- **Document segment**
<<<<

Meanwhile, a new partner, Future West (4), launched an innovative effort using remote aerial photography to help monitor predator and livestock movements across several valleys and mountain ranges in southwestern Montana, while People and Carnivores (5) are helping prevent conflicts in the key north-south connectivity area of the Tobacco Root Mountains via a new bear-resistant garbage container program for the community of Pony, Mont.

Setting Up Success in Western Montana

The Bitterroot Valley is gradually becoming a focal area for grizzly bear expansion, and ongoing coexistence efforts are paying off (see p. 3). At the bottom of the valley just south of Missoula, partnership with Vital Ground helped the Lolo School (6) add electric fencing around its dumpsters while the Sleeman Creek Homeowners (7) do the same at their neighborhood garbage collection site. Up and down the valley, the Wind River Bear Institute (8) provides bear-aware education at community events and incident response from a trained canine team.

Apple picking
The Great Bear Foundation’s apple pickup program helps remove a major bear attractant in the valleys surrounding Missoula.

With bear conflicts increasing this season on the edges of Missoula itself, a new partnership with Missoula Parks & Recreation (9) provided 16 bear-resistant garbage containers and educational signage for high-use recreation areas. And on the edges of Missoula as well as up the Bitterroot, Blackfoot and Ninemile valleys, our hometown teammate the Great Bear Foundation (10) continues its stellar apple pickup program that gleans 10,000-20,000 pounds of bear attractants from backyards annually.

Continuing up the Blackfoot, the Blackfoot Challenge (11) performs crucial coexistence work, with three new electric fencing projects on ranches and homesites in 2022. Collaboration with Montana Fish, Wildlife & Parks (12) also helped keep bears out of trouble in the area, expanding carcass pickup across at least 10 ranches in the countryside between the Blackfoot and Little Blackfoot rivers.

>>>>

- **Data supplied**
<<<<

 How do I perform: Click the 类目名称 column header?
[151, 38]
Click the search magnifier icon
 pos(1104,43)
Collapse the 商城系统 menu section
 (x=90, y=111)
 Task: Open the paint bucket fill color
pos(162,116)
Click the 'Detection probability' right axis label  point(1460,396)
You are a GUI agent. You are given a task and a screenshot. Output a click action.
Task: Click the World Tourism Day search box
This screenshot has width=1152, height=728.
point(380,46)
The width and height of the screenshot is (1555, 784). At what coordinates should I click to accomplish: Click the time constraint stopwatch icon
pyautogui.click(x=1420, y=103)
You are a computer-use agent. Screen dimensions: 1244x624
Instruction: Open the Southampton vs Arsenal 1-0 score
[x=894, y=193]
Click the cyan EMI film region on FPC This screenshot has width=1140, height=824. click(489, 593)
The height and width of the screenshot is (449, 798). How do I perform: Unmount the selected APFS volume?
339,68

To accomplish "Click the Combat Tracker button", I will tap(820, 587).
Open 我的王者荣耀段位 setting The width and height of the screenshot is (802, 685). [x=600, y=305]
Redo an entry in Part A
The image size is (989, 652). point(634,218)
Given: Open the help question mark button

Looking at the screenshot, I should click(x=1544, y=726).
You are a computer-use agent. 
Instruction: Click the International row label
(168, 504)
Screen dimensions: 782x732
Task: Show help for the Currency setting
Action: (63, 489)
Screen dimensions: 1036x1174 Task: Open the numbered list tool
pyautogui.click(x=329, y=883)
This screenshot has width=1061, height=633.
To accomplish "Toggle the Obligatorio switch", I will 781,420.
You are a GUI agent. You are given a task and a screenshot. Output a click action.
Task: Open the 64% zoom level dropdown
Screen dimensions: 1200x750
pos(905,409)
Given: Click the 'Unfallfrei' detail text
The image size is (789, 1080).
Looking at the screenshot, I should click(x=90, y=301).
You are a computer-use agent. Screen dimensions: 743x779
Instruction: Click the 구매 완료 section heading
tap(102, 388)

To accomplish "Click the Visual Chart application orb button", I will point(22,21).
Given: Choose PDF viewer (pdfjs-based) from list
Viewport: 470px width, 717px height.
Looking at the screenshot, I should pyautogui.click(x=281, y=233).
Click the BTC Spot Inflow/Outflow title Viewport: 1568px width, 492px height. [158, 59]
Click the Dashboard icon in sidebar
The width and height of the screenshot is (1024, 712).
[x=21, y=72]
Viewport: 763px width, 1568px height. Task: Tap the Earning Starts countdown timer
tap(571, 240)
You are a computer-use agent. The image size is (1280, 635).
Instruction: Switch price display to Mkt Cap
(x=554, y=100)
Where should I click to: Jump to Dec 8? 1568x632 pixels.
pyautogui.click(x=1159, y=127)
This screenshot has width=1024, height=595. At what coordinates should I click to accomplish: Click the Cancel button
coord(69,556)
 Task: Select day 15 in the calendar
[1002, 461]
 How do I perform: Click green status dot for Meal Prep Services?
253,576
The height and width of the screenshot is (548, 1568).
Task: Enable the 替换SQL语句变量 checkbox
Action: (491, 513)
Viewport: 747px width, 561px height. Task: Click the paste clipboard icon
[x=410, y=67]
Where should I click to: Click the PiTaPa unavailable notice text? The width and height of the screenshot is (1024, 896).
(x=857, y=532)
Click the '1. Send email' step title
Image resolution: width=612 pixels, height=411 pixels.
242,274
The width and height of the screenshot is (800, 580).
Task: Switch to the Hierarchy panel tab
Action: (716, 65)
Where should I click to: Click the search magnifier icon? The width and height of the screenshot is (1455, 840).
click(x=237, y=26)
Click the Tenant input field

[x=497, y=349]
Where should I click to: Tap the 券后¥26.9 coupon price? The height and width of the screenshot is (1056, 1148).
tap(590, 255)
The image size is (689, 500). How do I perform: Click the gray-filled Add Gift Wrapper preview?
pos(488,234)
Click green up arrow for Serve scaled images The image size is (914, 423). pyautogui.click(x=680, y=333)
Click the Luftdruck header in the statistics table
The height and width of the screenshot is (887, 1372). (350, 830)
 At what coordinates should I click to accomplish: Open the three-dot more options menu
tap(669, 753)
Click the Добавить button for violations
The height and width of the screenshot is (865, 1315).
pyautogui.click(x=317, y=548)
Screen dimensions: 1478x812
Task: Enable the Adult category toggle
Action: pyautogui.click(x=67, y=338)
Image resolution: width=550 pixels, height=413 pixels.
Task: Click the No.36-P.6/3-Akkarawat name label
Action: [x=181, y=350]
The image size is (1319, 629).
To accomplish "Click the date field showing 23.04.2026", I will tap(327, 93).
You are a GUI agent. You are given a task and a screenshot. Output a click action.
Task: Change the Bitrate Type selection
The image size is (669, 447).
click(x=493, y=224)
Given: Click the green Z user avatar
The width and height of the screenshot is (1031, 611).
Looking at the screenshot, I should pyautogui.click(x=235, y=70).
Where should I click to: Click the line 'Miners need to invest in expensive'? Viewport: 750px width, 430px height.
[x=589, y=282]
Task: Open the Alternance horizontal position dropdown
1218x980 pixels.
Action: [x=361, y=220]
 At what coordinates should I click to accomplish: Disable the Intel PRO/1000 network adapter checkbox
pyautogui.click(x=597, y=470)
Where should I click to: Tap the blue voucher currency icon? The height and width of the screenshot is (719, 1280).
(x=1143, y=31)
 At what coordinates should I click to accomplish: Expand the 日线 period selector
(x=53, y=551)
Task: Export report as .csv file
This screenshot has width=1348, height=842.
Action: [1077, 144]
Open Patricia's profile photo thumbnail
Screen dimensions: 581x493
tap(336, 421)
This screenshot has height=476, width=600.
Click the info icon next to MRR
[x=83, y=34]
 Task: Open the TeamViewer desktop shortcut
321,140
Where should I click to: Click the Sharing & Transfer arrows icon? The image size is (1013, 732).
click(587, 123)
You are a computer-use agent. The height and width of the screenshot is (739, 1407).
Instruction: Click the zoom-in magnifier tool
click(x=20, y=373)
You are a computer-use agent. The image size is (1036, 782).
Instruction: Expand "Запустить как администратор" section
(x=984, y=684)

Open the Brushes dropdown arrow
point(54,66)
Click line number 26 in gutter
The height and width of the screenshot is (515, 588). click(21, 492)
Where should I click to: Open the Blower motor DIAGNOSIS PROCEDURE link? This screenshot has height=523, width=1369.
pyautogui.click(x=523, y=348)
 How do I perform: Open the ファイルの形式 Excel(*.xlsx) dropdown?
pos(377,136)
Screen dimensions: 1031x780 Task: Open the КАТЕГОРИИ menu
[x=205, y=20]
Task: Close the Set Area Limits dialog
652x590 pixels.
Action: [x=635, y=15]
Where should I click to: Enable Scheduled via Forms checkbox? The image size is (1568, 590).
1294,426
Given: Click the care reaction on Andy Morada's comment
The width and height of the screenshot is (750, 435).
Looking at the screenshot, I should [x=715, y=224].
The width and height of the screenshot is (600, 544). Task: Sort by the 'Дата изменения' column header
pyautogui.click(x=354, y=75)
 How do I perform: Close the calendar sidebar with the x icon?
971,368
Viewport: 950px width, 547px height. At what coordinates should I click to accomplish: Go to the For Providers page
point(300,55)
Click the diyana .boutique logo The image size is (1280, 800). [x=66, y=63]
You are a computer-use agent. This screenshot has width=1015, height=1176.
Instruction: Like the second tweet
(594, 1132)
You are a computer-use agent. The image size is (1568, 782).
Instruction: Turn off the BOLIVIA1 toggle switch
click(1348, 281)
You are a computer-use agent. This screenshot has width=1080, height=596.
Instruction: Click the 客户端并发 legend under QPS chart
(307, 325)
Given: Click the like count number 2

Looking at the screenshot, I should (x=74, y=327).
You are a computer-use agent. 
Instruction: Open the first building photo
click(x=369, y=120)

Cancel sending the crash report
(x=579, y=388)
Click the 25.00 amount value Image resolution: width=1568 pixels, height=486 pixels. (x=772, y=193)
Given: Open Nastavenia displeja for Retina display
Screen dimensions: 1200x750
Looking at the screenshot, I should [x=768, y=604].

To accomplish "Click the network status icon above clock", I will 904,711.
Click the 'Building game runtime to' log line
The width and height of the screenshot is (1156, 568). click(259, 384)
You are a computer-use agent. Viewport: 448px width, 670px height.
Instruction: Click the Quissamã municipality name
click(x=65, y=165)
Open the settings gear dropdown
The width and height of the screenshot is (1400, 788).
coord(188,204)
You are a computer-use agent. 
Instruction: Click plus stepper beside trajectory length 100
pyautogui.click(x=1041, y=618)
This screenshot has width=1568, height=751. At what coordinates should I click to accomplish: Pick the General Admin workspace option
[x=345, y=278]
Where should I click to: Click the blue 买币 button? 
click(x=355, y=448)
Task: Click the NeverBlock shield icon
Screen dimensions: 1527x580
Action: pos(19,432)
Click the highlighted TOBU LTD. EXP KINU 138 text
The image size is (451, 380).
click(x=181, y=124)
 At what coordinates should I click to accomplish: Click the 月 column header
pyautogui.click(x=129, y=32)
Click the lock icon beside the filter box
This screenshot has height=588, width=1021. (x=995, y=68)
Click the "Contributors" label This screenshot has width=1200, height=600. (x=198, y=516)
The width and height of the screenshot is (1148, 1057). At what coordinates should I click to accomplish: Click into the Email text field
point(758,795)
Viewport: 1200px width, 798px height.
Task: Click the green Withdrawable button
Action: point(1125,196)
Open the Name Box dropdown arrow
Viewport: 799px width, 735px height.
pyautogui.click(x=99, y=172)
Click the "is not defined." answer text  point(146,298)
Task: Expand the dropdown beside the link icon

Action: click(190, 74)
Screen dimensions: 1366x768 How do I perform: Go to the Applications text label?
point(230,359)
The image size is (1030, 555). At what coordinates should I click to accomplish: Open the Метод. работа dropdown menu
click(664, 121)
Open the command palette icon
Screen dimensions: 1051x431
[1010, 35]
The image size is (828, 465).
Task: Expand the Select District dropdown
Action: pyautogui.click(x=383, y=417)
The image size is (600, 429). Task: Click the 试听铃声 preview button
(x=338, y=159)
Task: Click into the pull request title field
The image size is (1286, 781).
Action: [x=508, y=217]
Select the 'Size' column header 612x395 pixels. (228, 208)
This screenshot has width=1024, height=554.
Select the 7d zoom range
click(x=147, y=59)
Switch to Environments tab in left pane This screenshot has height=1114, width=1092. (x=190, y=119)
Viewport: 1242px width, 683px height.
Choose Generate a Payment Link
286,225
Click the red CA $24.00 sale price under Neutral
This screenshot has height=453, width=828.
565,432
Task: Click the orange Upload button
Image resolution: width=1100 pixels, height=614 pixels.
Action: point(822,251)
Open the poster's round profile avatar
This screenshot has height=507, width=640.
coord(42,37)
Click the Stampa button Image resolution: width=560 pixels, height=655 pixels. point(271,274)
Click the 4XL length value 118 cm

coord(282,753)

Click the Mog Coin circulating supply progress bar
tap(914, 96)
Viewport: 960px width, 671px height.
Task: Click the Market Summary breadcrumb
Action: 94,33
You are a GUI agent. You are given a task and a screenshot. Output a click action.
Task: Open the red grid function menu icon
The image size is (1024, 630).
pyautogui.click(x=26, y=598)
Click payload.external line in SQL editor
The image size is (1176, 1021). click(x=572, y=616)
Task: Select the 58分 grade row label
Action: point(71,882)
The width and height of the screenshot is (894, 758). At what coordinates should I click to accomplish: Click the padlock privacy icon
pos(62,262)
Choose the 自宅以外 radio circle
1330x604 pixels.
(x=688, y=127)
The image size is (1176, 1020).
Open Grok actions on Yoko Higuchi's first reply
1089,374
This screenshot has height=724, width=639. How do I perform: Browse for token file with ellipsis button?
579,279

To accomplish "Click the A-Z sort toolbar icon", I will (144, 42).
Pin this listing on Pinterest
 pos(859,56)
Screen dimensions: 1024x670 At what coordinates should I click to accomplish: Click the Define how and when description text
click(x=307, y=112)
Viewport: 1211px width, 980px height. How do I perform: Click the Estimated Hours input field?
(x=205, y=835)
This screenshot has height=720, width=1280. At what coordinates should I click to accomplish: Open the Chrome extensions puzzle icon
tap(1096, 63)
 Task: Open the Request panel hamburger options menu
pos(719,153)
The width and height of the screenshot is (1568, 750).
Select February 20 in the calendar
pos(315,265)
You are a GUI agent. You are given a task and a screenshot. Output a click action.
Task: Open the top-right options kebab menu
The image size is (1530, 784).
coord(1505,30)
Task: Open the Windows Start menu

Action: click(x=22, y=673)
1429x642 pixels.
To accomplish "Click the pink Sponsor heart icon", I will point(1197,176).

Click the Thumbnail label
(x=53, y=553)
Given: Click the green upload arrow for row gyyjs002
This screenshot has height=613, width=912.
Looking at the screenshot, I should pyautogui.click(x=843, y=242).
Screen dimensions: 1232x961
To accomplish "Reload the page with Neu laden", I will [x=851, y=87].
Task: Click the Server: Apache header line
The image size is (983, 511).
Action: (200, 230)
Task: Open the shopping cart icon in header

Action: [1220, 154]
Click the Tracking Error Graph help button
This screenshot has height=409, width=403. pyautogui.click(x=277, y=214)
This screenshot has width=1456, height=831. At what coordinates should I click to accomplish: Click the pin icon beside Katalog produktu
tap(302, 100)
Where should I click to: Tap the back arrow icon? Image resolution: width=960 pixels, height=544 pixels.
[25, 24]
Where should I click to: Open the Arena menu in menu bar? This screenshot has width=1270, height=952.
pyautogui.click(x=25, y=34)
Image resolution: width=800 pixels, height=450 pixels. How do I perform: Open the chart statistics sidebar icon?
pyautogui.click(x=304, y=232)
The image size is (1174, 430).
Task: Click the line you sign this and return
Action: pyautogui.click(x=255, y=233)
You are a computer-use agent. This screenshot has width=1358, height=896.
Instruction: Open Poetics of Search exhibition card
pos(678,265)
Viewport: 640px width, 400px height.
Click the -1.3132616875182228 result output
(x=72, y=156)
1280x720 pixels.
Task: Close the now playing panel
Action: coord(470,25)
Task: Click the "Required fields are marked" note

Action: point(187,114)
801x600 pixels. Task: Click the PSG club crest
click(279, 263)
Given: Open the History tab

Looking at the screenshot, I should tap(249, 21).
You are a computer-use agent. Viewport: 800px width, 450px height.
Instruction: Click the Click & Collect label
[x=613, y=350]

>>>>

- **Brief**
In the Montana bear coexistence text above, how many bear-resistant garbage containers did the partnership with Missoula Parks & Recreation provide?

- **Result below**
16